ADDRESSING THE FAILOVER MITIGATION WINDOW: Your 6+ hour MRP window is unacceptable. Beyond database tuning:

  1. Parallel MRP Processing: If your MRP run processes multiple planning groups or facilities, configure parallel execution. JDE 9.2.2 supports multi-threaded MRP generation - split your 45,000 items across 3-4 parallel MRP jobs by planning group or business unit.

  2. Incremental MRP: Instead of full regeneration nightly, implement net change MRP for items with recent activity. Reserve full regeneration for weekly runs. This can reduce daily processing by 60-70%.

LONG-TERM OPTIMIZATION: Once immediate performance is restored:

  1. Baseline Capture: Use SQL Plan Management to capture good execution plans during a fast MRP run. These baselines ensure consistent performance going forward.

  2. Progressive Migration: Gradually re-enable Oracle 19c features:

    • Start with optimizer_features_enable=‘19.1.0.0’
    • Monitor MRP performance for 2 weeks
    • Re-enable adaptive_features selectively
    • Tune any queries that regress
  3. Monitoring Setup: Implement AWR-based monitoring of MRP job performance. Track execution plans, wait events, and resource consumption to catch degradation early.

EXPECTED RESULTS: After implementing the optimizer parameter changes and enhanced statistics:

  • Immediate improvement: 4.5 hours → 2.5-3 hours (within 24 hours)
  • With parallel processing: 2.5 hours → 1.5-2 hours (within 1 week)
  • After full optimization: Back to 2-hour baseline or better

The key is the optimizer_features_enable setting - this will restore your 12c query behavior immediately while you work on native 19c optimization. Your failover mitigation window will drop back into acceptable ranges within a few days.

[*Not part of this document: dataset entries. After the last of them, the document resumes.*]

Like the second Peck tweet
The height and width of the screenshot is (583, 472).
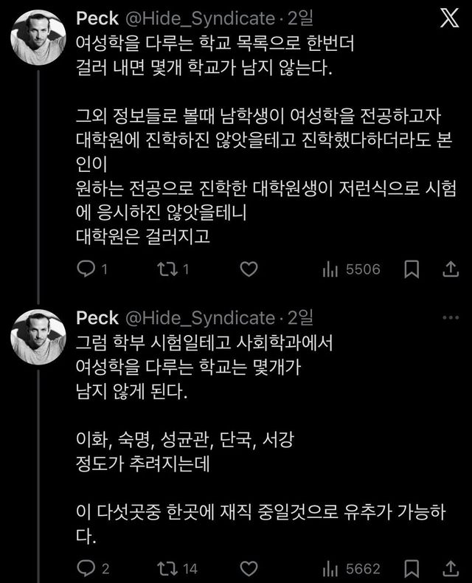tap(249, 568)
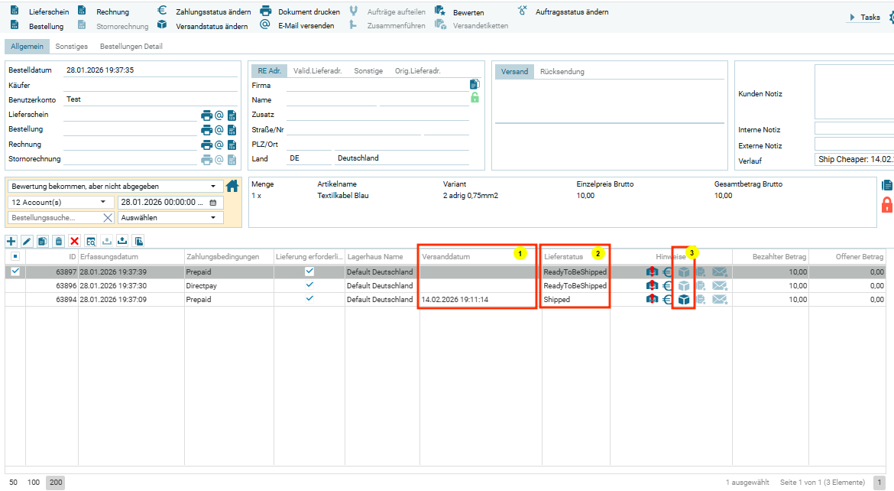Viewport: 894px width, 491px height.
Task: Click the 'Dokument drucken' button
Action: point(300,12)
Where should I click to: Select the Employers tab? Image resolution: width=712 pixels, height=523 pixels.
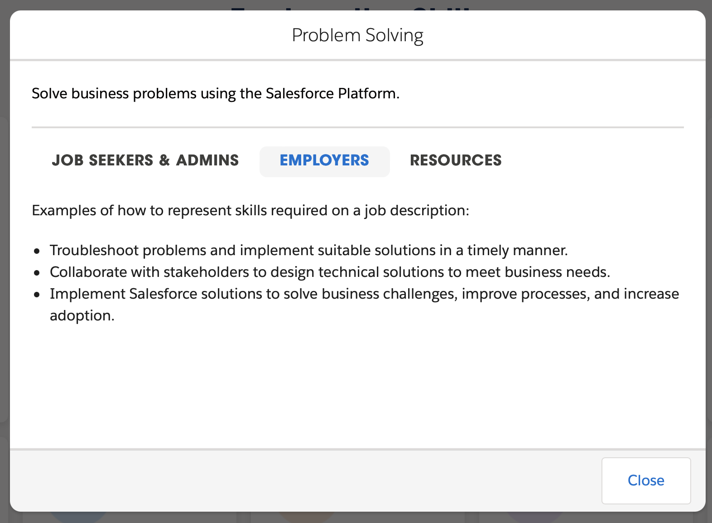(x=324, y=160)
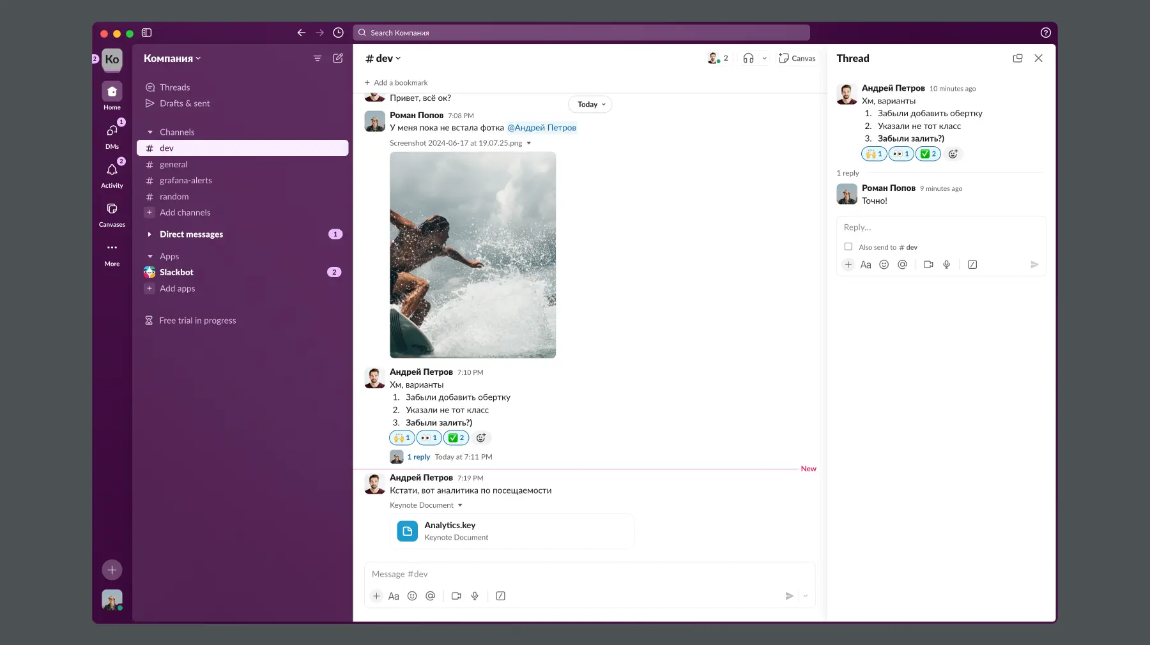Expand the Direct messages section
Screen dimensions: 1150x645
tap(150, 234)
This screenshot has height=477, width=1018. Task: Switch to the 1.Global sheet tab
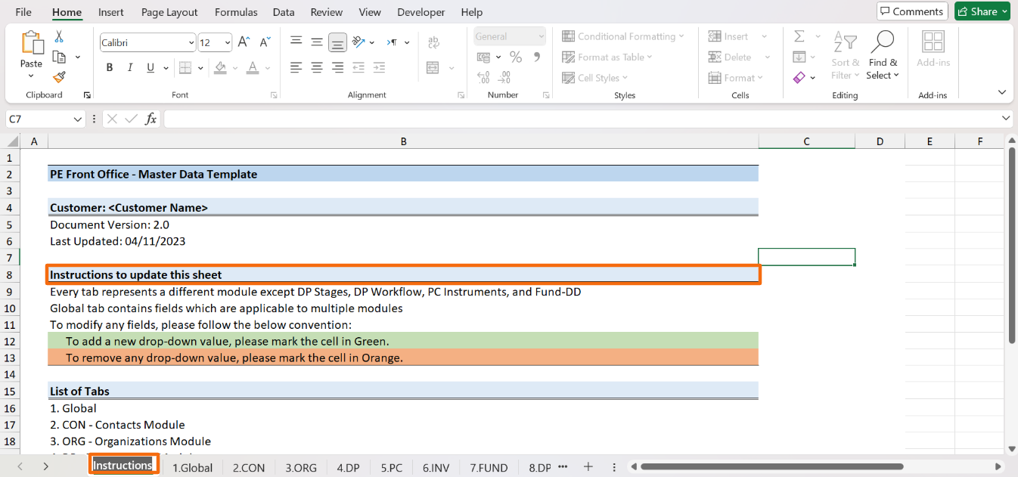pyautogui.click(x=192, y=467)
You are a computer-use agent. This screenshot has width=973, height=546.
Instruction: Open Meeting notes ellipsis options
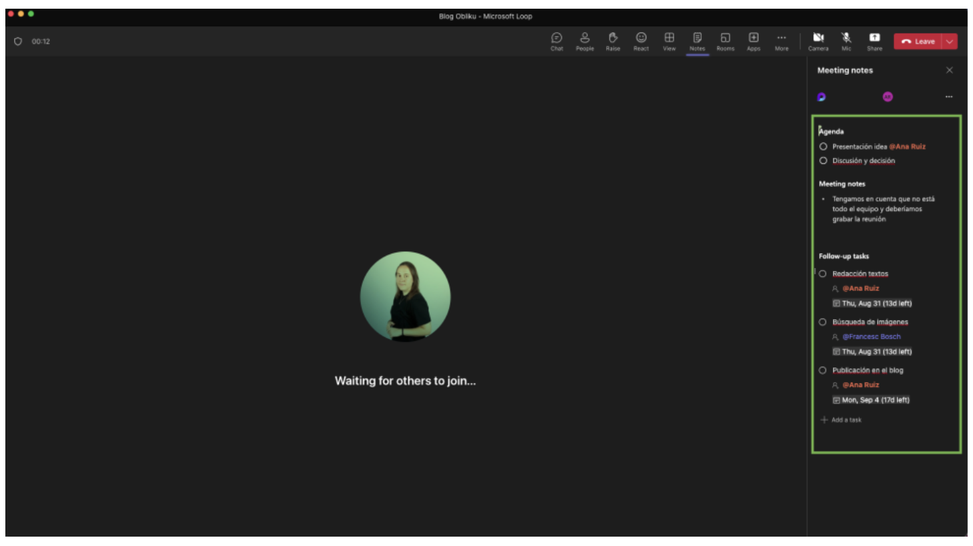click(949, 97)
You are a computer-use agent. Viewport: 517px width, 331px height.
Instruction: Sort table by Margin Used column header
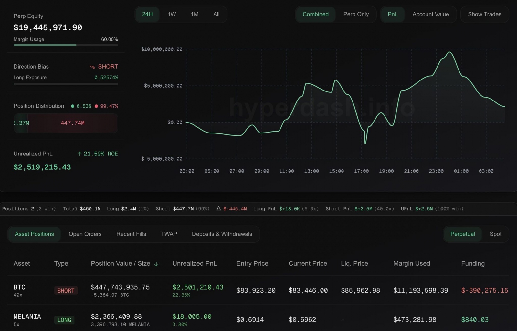tap(411, 263)
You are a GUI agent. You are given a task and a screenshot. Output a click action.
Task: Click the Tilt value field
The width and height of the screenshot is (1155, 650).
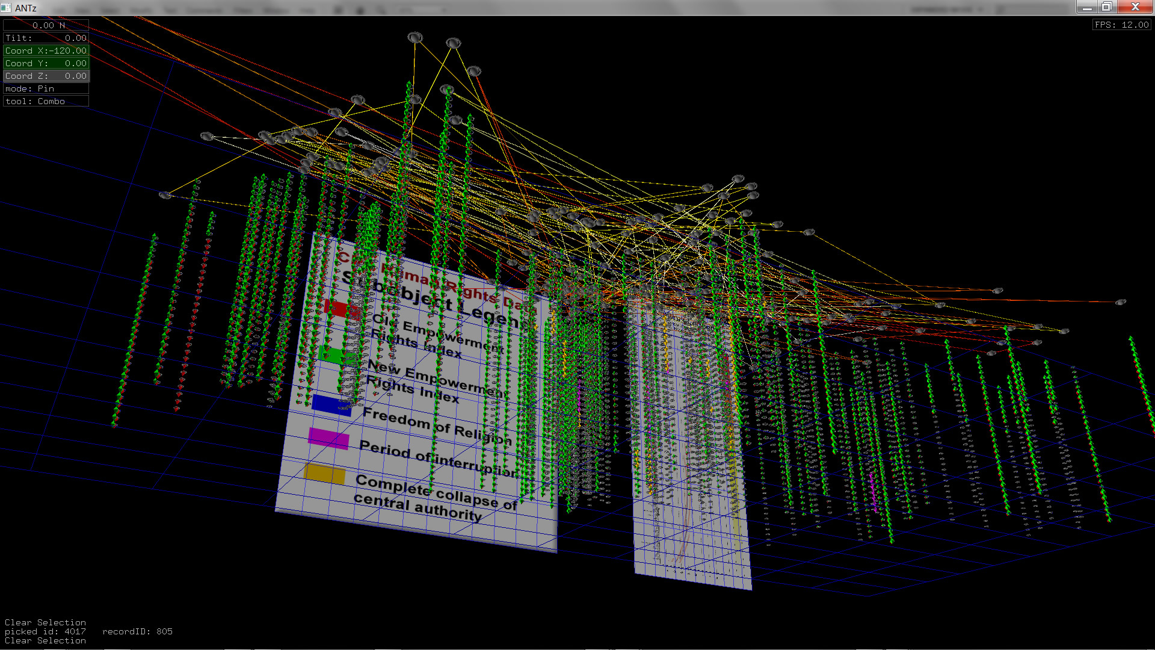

Don’t overlook initialization parameters that changed between 12c and 19c. Check optimizer_adaptive_features, optimizer_adaptive_statistics, and cursor_sharing settings. Oracle 19c has adaptive features enabled by default which can actually hurt performance in some ERP scenarios. I’ve seen cases where disabling adaptive features restored pre-upgrade performance levels for batch-heavy operations like MRP.

Thanks Patricia. I had our DBA check the indexes - all are valid and active. We’re gathering statistics now on the supply planning schema. Should we expect immediate improvement, or do we need to wait for the next MRP run to see results?

Update: We gathered statistics and checked optimizer parameters. Statistics helped somewhat - runtime dropped from 6 hours to 4.5 hours. Still not back to our 2-hour baseline though. Our DBA found that several key MRP queries now use hash joins instead of nested loops, which seems slower for our data volumes. Any suggestions on forcing better execution plans?